Rewrite everything in the listing below, from the line containing "Describe the element" down to the end of the listing, as a numbered list. Leave out blank lines and pictures.

(Entries on target coordinates)
==========

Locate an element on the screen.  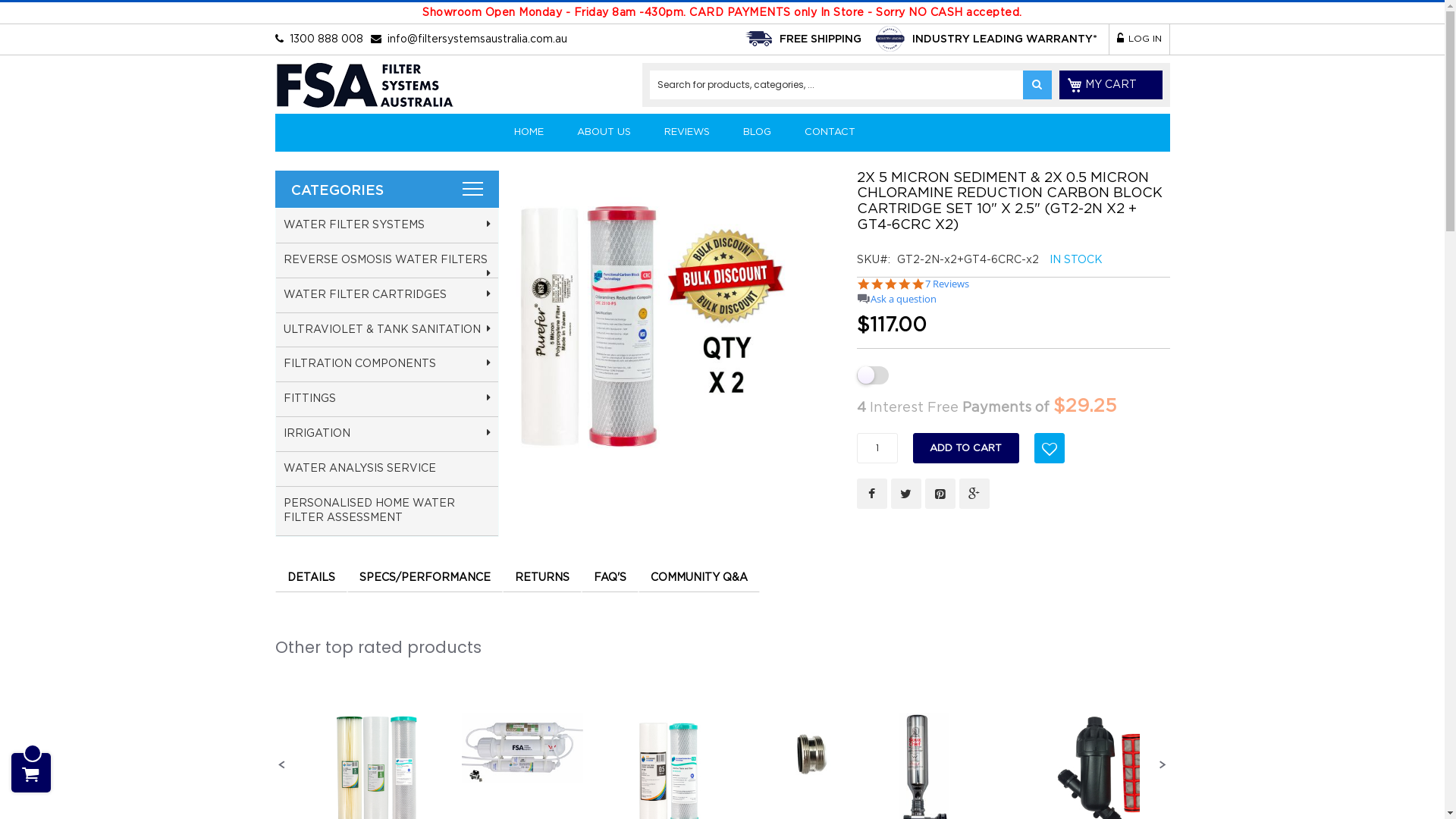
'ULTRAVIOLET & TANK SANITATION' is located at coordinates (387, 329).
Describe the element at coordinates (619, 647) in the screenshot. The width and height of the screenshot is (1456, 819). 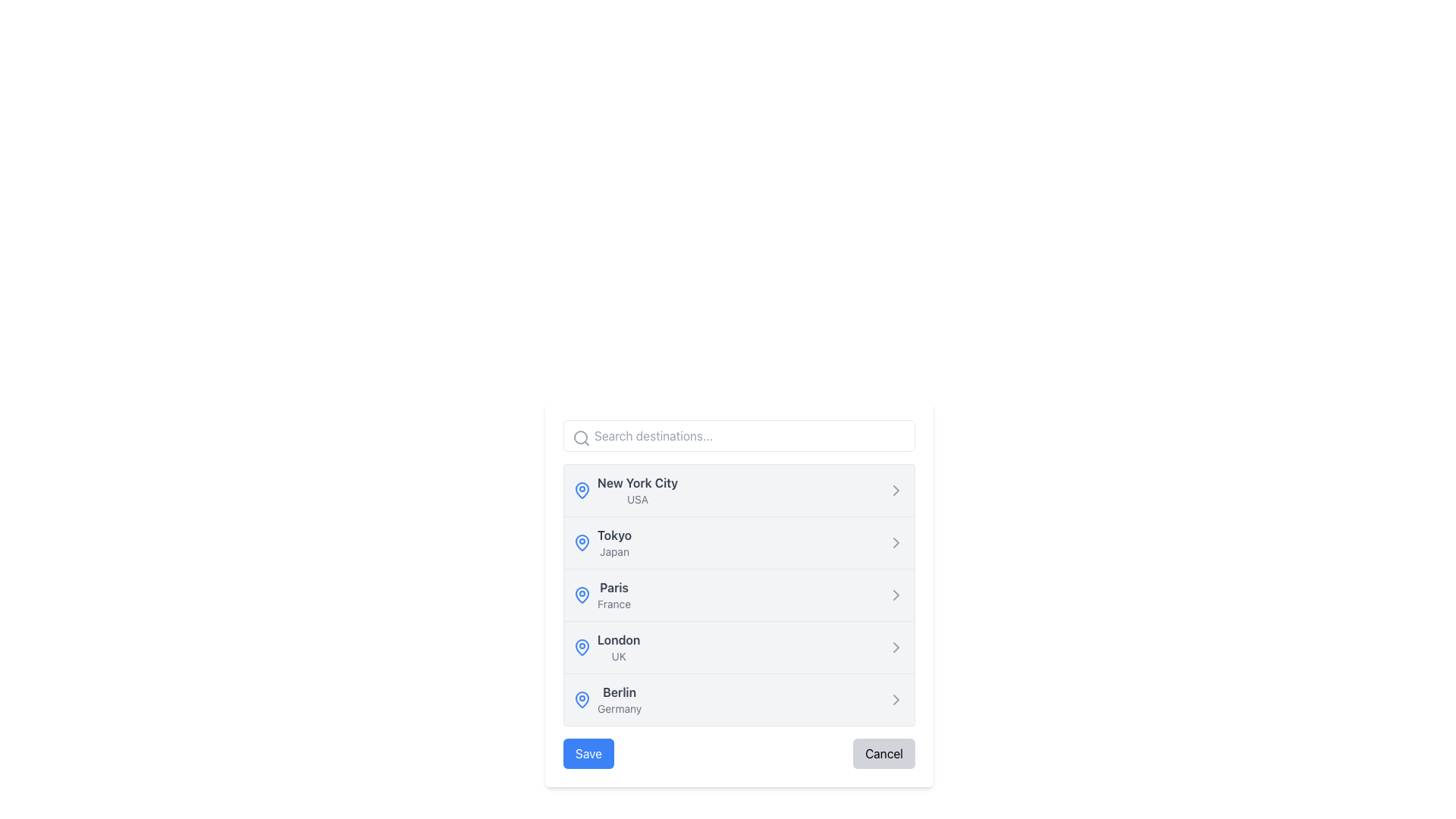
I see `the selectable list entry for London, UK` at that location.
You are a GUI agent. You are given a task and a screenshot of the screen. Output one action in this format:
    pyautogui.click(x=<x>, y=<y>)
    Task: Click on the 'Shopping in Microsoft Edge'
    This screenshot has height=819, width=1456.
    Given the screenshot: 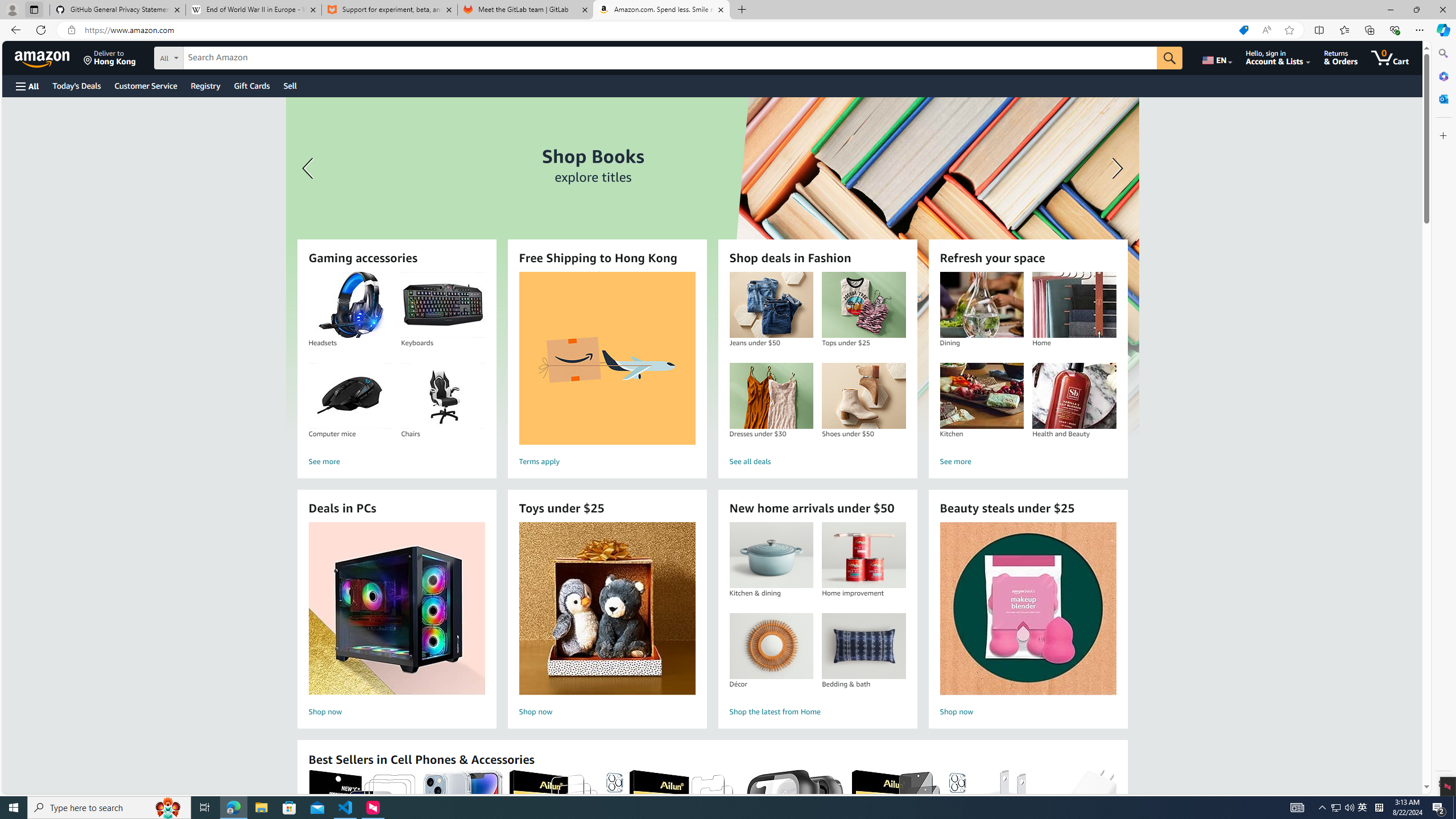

==========

◆ **COMPLETE RESPONSE**
1. Describe the element at coordinates (619, 647) in the screenshot. The width and height of the screenshot is (1456, 819). 
2. I see `the selectable list entry for London, UK` at that location.
3. You are a GUI agent. You are given a task and a screenshot of the screen. Output one action in this format:
4.     pyautogui.click(x=<x>, y=<y>)
5.     Task: Click on the 'Shopping in Microsoft Edge'
6.     This screenshot has height=819, width=1456.
7.     Given the screenshot: 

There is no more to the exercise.